Os dividendos são a parte do lucro líquido que a empresa devolve aos acionistas em dinheiro. Ao comprar uma ação, você vira sócio e passa a ter direito a essa fatia dos resultados. A empresa decide, dentro da política dela, quanto reinveste no próprio negócio e quanto distribui, e essa proporção distribuída é medida pelo payout.
Dividendo é um tipo de provento, ao lado de outros como os juros sobre capital próprio (JCP) e as bonificações. Três datas organizam o pagamento: a data com (último dia pra comprar e ter direito), a data ex (quando a ação passa a negociar sem o direito) e a data de pagamento (quando o dinheiro cai na conta). O quanto isso representa sobre o preço da ação é o dividend yield.

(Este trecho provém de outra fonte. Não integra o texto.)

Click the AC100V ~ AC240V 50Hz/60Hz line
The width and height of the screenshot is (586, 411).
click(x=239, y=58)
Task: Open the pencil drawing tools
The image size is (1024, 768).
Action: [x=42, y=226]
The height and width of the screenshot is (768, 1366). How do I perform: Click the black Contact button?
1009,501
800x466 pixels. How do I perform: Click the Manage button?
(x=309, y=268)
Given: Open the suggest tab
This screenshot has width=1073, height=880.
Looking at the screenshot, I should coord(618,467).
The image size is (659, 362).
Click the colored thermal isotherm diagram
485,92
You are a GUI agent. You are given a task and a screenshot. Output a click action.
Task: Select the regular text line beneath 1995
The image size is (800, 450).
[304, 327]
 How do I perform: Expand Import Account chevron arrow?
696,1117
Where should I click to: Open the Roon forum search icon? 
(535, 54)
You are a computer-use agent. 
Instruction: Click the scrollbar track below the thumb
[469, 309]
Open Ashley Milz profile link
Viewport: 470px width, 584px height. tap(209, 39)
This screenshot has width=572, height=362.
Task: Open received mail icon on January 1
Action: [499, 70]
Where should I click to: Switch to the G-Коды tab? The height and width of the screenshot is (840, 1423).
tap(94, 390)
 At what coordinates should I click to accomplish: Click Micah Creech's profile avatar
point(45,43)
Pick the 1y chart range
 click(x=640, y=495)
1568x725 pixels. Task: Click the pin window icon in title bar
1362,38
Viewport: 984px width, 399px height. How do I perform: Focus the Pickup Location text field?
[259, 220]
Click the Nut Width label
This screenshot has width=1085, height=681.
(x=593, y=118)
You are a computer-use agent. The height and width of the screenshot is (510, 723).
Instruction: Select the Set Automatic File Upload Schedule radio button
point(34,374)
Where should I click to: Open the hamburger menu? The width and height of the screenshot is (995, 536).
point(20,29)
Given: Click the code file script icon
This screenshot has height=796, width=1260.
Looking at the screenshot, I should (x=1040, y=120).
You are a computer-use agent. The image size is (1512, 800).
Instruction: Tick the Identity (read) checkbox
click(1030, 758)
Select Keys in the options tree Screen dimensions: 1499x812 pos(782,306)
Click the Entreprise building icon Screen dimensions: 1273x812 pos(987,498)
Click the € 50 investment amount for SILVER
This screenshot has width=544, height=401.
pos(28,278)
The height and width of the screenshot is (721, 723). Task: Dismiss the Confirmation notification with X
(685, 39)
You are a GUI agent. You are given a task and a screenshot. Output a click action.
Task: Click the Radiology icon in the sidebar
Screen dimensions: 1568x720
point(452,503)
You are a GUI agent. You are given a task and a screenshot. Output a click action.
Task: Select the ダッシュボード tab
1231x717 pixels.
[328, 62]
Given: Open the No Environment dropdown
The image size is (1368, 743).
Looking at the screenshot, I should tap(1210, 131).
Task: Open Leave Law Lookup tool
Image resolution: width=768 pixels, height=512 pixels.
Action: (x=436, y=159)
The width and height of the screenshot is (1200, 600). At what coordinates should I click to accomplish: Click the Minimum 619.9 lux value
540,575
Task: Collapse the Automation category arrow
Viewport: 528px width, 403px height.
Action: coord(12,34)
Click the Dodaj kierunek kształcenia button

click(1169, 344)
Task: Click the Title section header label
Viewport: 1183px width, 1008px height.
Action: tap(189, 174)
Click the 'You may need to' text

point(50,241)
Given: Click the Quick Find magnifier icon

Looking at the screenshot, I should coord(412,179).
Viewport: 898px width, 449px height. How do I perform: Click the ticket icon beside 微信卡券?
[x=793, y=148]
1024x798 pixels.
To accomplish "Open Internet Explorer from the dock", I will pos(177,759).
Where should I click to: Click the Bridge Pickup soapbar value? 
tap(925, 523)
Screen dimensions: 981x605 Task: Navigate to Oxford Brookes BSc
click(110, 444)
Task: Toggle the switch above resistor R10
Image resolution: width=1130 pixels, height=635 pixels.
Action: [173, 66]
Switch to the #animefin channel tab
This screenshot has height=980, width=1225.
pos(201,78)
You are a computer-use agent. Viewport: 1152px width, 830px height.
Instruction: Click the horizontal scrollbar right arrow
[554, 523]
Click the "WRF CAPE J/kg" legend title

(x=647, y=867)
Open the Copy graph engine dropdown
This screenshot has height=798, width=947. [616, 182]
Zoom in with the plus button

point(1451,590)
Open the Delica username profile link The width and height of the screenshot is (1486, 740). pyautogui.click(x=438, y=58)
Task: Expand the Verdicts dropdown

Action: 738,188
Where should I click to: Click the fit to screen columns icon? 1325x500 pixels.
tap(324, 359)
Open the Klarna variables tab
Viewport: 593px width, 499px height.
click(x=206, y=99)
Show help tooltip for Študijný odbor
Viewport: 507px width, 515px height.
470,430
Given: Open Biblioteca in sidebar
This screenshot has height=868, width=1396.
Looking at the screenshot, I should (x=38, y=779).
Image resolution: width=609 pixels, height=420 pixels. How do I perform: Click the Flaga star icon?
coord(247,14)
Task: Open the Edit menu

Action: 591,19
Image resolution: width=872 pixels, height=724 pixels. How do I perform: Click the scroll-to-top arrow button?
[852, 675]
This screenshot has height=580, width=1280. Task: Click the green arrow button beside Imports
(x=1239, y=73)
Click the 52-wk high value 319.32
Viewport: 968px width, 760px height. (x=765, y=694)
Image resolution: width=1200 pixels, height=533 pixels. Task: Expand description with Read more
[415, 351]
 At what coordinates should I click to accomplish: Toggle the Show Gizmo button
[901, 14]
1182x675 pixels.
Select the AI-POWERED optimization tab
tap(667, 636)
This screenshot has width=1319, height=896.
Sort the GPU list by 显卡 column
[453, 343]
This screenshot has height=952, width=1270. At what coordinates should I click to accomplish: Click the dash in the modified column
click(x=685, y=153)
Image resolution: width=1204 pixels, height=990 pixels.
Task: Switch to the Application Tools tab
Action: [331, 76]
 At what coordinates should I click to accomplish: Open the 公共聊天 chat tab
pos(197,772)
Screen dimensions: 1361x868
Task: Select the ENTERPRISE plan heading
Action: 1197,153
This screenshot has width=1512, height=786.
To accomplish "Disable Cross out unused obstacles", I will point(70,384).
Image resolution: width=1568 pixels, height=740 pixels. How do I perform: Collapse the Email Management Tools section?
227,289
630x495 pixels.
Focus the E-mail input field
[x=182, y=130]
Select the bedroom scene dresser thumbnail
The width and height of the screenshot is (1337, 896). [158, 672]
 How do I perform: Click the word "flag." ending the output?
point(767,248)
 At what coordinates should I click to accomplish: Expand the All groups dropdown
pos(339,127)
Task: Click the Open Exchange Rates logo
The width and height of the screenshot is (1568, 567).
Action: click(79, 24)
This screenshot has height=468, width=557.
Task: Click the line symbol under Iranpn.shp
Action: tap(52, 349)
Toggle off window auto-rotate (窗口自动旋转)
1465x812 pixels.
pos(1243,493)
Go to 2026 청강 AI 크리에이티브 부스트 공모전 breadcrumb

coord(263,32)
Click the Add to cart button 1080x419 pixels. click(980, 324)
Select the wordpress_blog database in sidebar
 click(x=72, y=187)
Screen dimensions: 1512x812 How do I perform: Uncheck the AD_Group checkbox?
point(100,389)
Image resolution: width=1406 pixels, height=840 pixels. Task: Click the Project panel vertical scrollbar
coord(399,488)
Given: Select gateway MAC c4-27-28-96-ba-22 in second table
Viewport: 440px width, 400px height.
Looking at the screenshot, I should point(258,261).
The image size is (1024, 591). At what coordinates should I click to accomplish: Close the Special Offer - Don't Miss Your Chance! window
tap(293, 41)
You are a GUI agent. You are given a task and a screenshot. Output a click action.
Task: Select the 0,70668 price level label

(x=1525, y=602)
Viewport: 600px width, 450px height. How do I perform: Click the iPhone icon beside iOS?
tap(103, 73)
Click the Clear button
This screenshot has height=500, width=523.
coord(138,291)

Exemplo ilustrativo: quem tem 100 ações e recebe um anúncio de R$ 0,50 por ação em dividendos recebe R$ 50 (100 × 0,50) na conta da corretora. Números redondos só pra mostrar a conta.
Ressalva honesta: dividendo alto não é sinônimo de boa empresa. Vale checar se a companhia sustenta esses pagamentos com lucro recorrente ou se está distribuindo além do que gera. Empresas em forte crescimento muitas vezes pagam pouco justamente porque reinvestem, e nem por isso são piores.